Committee for a Better New Orleans

CBNO is a multi-racial, multi-generational community organization, a catalyst and convener, working to bring all voices to the table to address systemic issues that will help to build a better quality of life for all New Orleanians. CBNO/MAC will accomplish its mission by providing and maintaining an advocacy role that encourages the kinds of partnership, collaboration and candid conversation that reflect the interests of the citizens of New Orleans.
Jan 18, 2017

January 2017 Project Report

2017 is going to be a very significant year for civic engagement in general in New Orleans, and for the Citizen Participation Project specifically!

First, as we have previously reported, our city is in the process of reviewing and considering amendments to our Master Plan.  The Master Plan was adopted six years ago, was based on input from some 8000 community members, and won national awards for its quality.  Unfortunately, our mayor -- who has a little more than a year left in his final term -- has seen fit to propose a large number of amendments to substantially rewrite the Plan.  This includes major changes to land use definitions and land use maps; and, sadly, his second attempt to remove the Community Participation Plan from the Master Plan.
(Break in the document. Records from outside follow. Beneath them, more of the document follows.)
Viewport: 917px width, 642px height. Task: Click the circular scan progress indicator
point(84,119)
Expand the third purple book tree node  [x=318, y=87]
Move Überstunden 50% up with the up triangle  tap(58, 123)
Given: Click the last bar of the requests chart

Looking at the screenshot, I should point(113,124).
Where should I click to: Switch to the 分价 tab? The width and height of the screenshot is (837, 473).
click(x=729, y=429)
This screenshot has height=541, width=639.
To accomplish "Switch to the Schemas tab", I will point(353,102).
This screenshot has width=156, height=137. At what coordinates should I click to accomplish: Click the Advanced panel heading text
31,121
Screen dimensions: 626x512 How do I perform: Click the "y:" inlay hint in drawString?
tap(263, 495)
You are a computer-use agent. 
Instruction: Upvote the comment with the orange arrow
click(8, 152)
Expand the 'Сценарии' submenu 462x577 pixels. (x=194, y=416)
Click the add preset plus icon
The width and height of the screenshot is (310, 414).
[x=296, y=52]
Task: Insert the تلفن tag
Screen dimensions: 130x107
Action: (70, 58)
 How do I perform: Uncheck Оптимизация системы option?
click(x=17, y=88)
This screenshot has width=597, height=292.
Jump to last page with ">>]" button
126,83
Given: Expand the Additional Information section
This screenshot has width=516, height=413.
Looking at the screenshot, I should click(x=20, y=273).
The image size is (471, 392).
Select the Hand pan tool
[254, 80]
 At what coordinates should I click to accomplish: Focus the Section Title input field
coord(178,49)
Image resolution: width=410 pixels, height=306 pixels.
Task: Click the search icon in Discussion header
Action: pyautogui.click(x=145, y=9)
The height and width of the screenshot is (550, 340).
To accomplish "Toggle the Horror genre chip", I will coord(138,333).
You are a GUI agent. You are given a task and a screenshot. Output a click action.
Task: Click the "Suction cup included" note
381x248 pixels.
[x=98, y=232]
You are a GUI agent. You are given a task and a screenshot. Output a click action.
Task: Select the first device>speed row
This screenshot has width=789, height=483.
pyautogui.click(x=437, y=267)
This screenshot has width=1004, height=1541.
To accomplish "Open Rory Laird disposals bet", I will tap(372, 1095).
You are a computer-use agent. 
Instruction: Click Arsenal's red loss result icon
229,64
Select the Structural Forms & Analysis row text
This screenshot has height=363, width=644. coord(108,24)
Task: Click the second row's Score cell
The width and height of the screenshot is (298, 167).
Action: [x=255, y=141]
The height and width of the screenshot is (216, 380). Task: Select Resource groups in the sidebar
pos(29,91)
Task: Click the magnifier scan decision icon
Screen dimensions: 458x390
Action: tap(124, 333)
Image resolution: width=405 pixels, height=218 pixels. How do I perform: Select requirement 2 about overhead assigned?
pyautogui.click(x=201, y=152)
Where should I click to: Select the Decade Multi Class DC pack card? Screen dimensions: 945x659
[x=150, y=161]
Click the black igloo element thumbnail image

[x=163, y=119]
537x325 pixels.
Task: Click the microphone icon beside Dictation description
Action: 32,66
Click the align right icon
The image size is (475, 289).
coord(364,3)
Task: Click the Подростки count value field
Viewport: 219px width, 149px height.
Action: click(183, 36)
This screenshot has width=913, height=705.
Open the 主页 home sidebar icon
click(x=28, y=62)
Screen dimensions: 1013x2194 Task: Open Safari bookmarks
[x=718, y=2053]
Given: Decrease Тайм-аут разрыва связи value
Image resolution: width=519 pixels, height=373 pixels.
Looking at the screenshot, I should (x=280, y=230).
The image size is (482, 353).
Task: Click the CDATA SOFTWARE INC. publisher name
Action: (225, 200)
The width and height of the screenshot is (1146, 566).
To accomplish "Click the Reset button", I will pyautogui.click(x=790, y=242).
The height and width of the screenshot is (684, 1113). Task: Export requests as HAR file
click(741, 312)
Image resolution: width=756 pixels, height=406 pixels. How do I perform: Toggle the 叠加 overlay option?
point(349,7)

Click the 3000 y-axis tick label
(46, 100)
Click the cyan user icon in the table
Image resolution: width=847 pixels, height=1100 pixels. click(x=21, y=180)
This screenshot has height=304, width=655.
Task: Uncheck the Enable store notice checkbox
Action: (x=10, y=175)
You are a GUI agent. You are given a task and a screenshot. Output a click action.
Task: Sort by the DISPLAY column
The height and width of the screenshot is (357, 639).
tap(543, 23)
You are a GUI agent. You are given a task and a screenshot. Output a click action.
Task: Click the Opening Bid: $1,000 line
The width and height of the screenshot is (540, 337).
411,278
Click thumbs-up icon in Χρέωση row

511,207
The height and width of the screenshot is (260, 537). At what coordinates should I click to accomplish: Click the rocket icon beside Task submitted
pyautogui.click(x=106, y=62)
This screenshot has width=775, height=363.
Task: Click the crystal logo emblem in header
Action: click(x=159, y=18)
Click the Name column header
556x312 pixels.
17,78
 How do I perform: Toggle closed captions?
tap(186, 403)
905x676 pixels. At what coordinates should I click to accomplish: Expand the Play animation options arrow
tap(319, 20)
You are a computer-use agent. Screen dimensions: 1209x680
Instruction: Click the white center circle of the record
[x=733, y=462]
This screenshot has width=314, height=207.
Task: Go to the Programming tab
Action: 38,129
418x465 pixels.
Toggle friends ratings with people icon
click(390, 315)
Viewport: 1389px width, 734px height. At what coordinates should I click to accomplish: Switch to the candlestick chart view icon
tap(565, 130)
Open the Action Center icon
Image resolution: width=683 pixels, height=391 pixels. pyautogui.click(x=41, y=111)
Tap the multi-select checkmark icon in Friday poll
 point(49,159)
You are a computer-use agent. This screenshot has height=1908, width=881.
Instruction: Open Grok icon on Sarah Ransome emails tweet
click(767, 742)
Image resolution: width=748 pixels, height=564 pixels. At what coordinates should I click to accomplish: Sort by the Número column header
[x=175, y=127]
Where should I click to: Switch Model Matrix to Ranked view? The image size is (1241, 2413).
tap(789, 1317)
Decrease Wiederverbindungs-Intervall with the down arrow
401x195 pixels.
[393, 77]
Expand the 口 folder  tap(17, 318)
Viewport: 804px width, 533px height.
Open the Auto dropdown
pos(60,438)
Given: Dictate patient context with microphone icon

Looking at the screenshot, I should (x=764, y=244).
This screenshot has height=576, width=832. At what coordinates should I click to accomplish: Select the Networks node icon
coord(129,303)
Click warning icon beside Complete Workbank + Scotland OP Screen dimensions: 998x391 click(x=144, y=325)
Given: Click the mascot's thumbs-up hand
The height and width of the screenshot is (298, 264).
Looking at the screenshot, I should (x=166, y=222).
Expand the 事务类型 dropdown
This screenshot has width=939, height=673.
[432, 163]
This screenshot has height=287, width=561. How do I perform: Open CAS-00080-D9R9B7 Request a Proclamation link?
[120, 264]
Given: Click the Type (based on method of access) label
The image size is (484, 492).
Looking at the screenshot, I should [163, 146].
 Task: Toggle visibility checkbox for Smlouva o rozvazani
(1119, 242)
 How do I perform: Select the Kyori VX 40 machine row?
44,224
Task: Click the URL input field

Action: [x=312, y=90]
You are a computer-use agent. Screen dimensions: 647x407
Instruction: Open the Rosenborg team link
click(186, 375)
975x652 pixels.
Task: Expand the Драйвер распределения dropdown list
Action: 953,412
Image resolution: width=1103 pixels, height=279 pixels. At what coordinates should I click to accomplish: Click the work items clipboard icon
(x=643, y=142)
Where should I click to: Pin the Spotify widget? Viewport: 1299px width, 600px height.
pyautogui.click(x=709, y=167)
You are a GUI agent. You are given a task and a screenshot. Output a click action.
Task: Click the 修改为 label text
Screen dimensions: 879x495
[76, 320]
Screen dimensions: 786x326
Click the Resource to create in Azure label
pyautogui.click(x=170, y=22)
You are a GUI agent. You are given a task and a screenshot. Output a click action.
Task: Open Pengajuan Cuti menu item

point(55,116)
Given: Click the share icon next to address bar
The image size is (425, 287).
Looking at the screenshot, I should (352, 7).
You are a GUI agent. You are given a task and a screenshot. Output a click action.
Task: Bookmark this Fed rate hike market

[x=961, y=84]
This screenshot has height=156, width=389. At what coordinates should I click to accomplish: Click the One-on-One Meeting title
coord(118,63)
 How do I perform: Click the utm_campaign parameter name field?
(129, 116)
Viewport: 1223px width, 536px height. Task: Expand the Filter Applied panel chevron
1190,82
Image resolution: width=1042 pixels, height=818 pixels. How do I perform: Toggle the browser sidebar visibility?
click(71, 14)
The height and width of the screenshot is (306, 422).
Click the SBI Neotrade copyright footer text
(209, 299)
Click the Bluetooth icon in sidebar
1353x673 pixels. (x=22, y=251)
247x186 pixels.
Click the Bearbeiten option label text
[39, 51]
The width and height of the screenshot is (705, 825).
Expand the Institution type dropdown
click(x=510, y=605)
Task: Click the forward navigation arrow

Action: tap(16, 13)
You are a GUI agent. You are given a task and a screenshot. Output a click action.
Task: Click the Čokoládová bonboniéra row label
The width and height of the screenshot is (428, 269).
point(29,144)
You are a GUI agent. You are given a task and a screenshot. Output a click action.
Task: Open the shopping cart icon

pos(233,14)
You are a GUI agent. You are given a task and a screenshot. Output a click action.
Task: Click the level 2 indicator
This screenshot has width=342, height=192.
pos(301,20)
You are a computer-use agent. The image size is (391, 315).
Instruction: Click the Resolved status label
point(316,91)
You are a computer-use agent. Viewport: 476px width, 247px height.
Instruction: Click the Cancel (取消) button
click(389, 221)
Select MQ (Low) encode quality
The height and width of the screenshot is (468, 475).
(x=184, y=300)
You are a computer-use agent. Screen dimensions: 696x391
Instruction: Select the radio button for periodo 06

As an opening response to this, CBNO published an op ed in the daily newspaper, the New Orleans Advocate, asking the basic question of why the mayor of New Orleans does not trust the people of New Orleans.  We received an enormous amount of positive feedback on this (see the link below for the piece).  Since then, we have spoken with many of our City Council members, and received pretty strong assurances that the amendment on the Community Participation Plan will not succeed.  The Council is the final arbiter of all of the proposed changes, and anticipates taking its final vote on all the amendments this September.

Regarding the other amendments, from both the administration and from the community, CBNO is not taking a position on whether or not they should be accepted.  However, we are adamant about the fact that the Master Plan belongs to the people, and that the people must be fully aware of, informed about, and able to participate in the entire amendment process.  The process will include a total of four different votes and multiple public hearings.  To maximize community understanding and participation, CBNO has convened a working group of residents and community and neighborhood leaders to create numerous strategies for getting the word out.  The first major piece of this is creating a plain language document that synopsizes and analyzes all the major amendments.  This is a massive undertaking; fortunately, we have been able to collaborate with a variety of community-based issue groups, each of which will take the amendments in their area of expertise (i.e., housing, transportation, arts and culture, etc.) and produce the information.  CBNO will then assemble all of the information and create and distribute the document.  This will include presentations at numerous neighborhood and community organization meetings, augmented by special teach-ins on individual topic areas.  We are utterly committed to doing all of this, though right now we are struggling mightily to get the financial support we need to get it done.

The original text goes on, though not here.